Peter Moore's The Weather Experiment is the account of a group of naturalists, engineers, and artists who conquered the elements. It describes their travels and experiments, their breakthroughs and bankruptcies, with picaresque vigor. It takes readers from Irish bogs to a thunderstorm in Guanabara Bay to the basket of a hydrogen balloon 8,500 feet over Paris. And it captures the particular bent of mind—combining the Romantic love of Nature and the Enlightenment love of Reason—that allowed humanity to finally decipher the skies.
PUBLISHERS WEEKLY
Moore (Damn His Blood) examines the lives and works of 19th-century men of science as they developed the burgeoning field of meteorology in this excellent history. He proceeds more or less chronologically, concentrating primarily on the contributions of Britons, such as Francis Beaufort, developer of the scale of winds; noted landscape painter John Constable; Astronomer Royal George Airy; and James Glaisher, who was famed for his balloon ascents into the upper atmosphere. A few Americans also feature here: Benjamin Franklin and his lightning experiments, storm theorist James Espy, and telegraph inventor Samuel F.B. Morse.

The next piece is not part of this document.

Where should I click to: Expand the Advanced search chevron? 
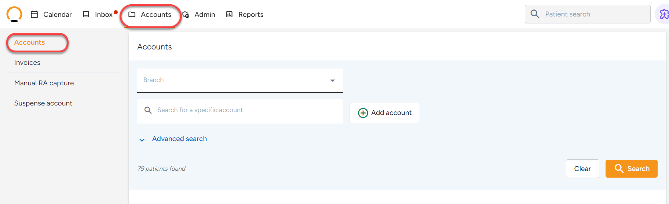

Moore's true hero is Robert FitzRoy, a tragic figure who is mostly remembered today as the captain of the Beagle on Charles Darwin's famous journey. FitzRoy's contributions to meteorology came later in life when he began the first systematic forecasts of weather, which were based on reports from around the British Isles received via telegraph. Along with the many brief biographies and sketches of scientific squabbles, Moore also weaves in interludes describing a day of weather. This is a worthy investigation of the history of weather forecasting as seen through a British lens.